━━ Page excerpt ━━

NR: PFAS has hydrophobic and hydrophilic ends to it, which is how it gets separated in the air bubble. Then it floats off. We collect these, and this SAFF technology concentrates it a million to one. You are now down to a very small volume of highly concentrated PFAS.
What we are working on now is a way to biodegrade that. We’re working on enzymes that will then break that down. There are other technologies to degrade or destroy [the concentrated PFAS] starting to come out on the market, things like super critical water oxidation and a few other kind of high-energy destruction sources. All of those are better than incineration and landfill. We’ve got the biological solution we’re working on for degradation. There are also some more mechanical ways to destroy it. They’re all brand-new technologies, though. This is all new science.
FC: I know that especially in science, there are so many challenges you face along the way. Can you elaborate on some of the obstacles and most difficult things you’ve had to face?
NR: You probably know this from your studies too, but biology takes time. It’s not like a chemical reaction; [it] takes months to figure out. The time it takes for development, I would say is longer than what I would have expected getting into this field. You can only speed it up so much. What we have found is that what we thought would take one year, takes three; and what we thought would take three years is taking six. It’s just a pretty lengthy development process. There are some things that can be sped up, and some things that can’t.
FC: You said you might have a third product coming out. Are you able to elaborate on that?
NR: We’ve been working on a PFAS biosensor. For us, the PFAS solution has three parts. It’s separating and concentrating it. That’s technology we launched. It’s degrading it; that’s what we’re working on now. Then, the other piece of that puzzle is sensing it.
What happens today is that if you want to know if you have PFAS in your water, you take a sample, you send it to a lab, and you wait four to six weeks and you pay, like—I don’t know—call it $400 a sample. It takes forever for these results to come back. If you’re treating water and you want to know if your treatment system is working, you’re basically treating water for a month before you figure out if it’s working or not.

━━━

:: Exercise brief ::
Reproduce word for word the stretch of the PFAS interview from "NR: You probably" through "elaborate on that?". The data after the PFAS interview is separate material.

━━ Data to examine ━━

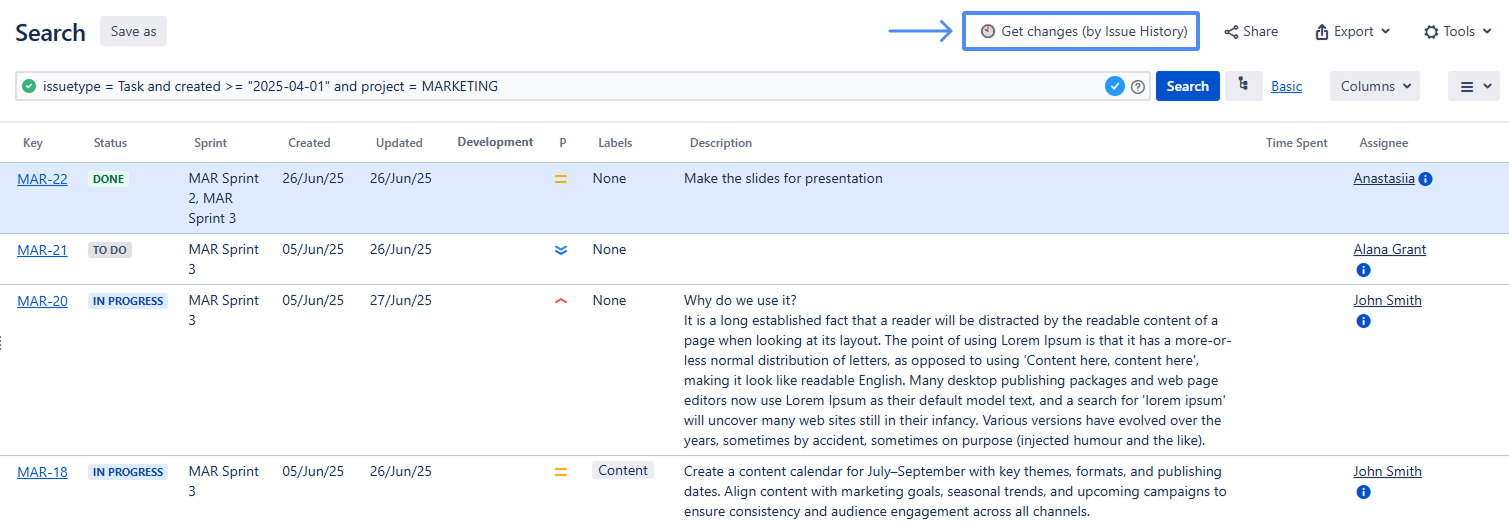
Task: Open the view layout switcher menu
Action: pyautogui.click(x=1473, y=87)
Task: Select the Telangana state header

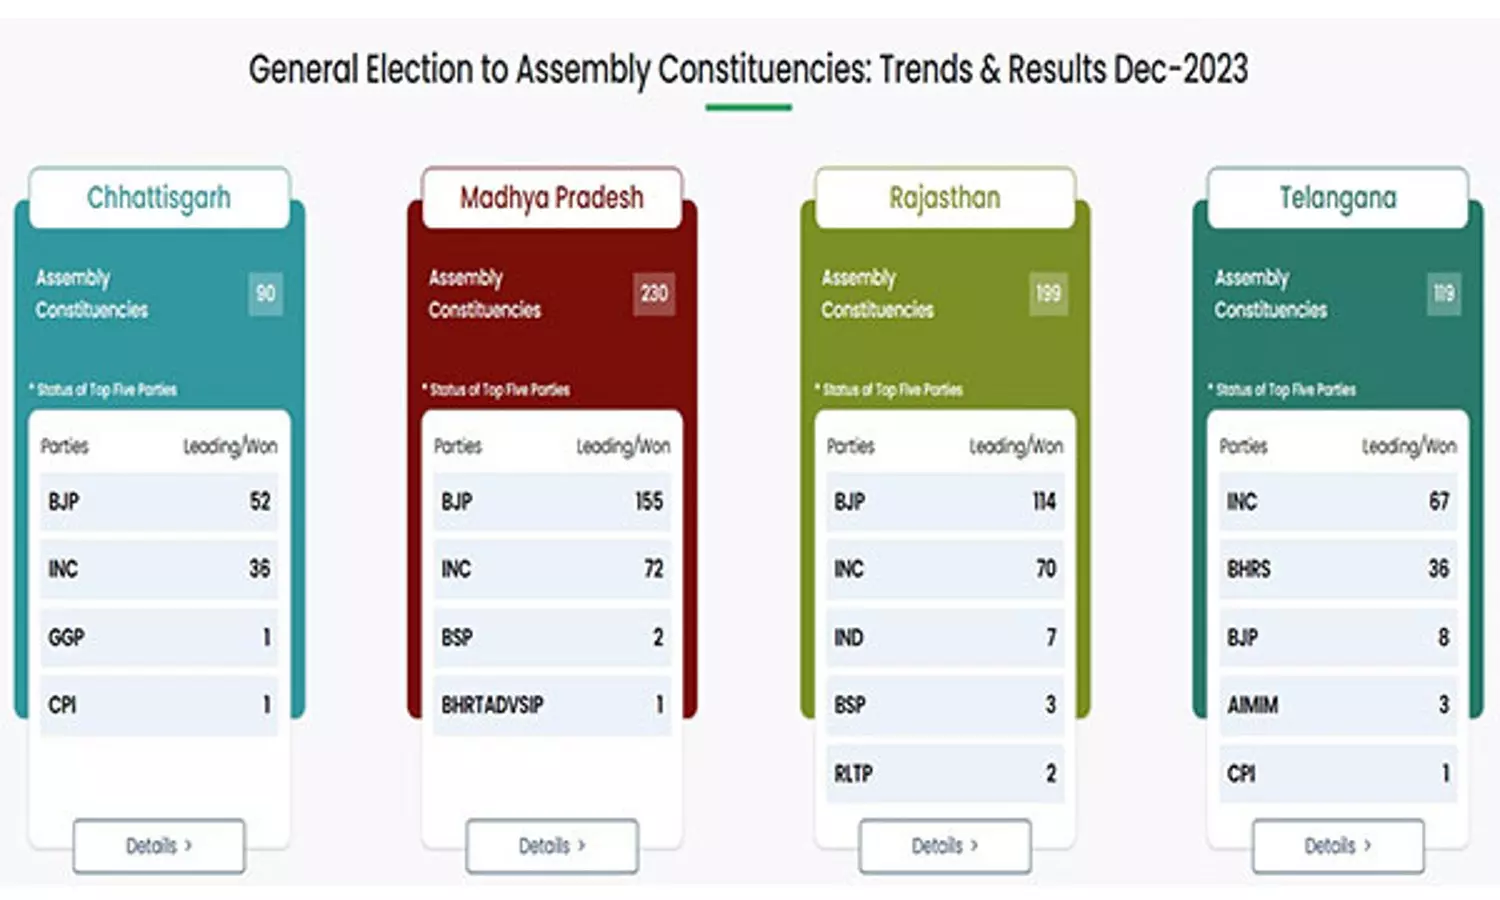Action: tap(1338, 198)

━━━
━━ Data to examine ━━

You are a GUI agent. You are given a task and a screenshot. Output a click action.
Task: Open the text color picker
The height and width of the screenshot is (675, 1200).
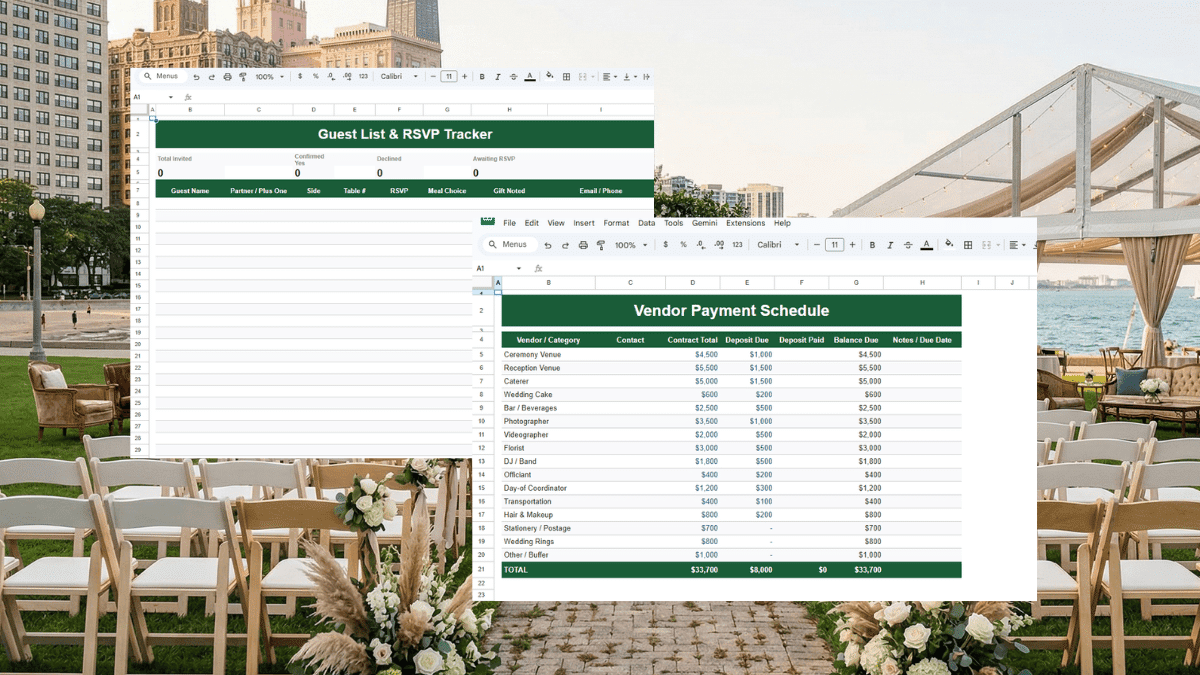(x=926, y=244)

━━━
━━ Data to examine ━━

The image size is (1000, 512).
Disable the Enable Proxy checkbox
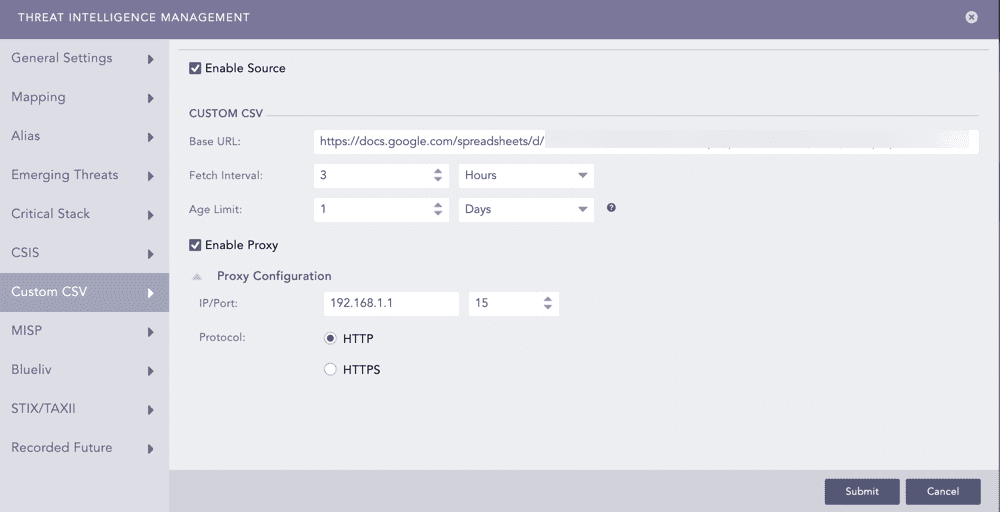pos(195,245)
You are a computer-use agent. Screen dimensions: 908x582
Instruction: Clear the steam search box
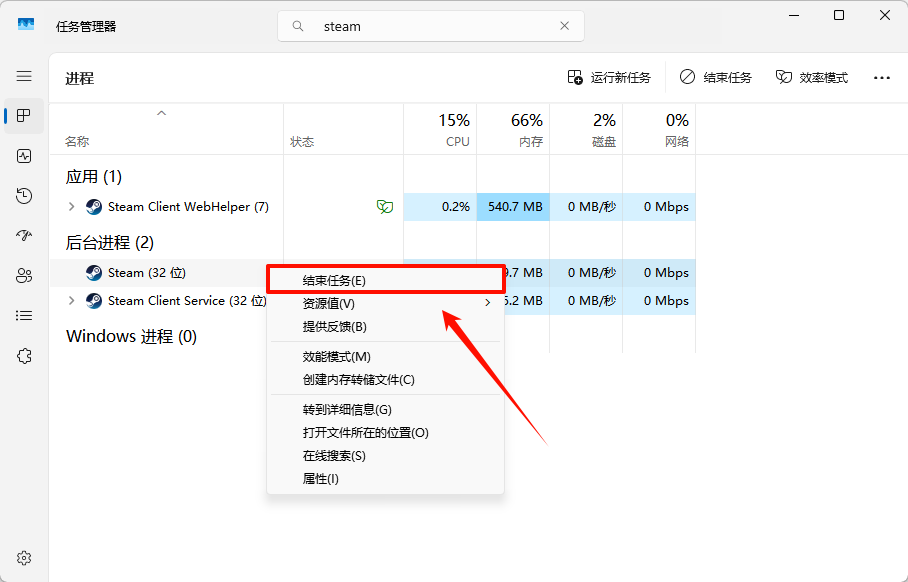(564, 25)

━━━

:: Exercise answer ::
NR: You probably know this from your studies too, but biology takes time. It’s not like a chemical reaction; [it] takes months to figure out. The time it takes for development, I would say is longer than what I would have expected getting into this field. You can only speed it up so much. What we have found is that what we thought would take one year, takes three; and what we thought would take three years is taking six. It’s just a pretty lengthy development process. There are some things that can be sped up, and some things that can’t.
FC: You said you might have a third product coming out. Are you able to elaborate on that?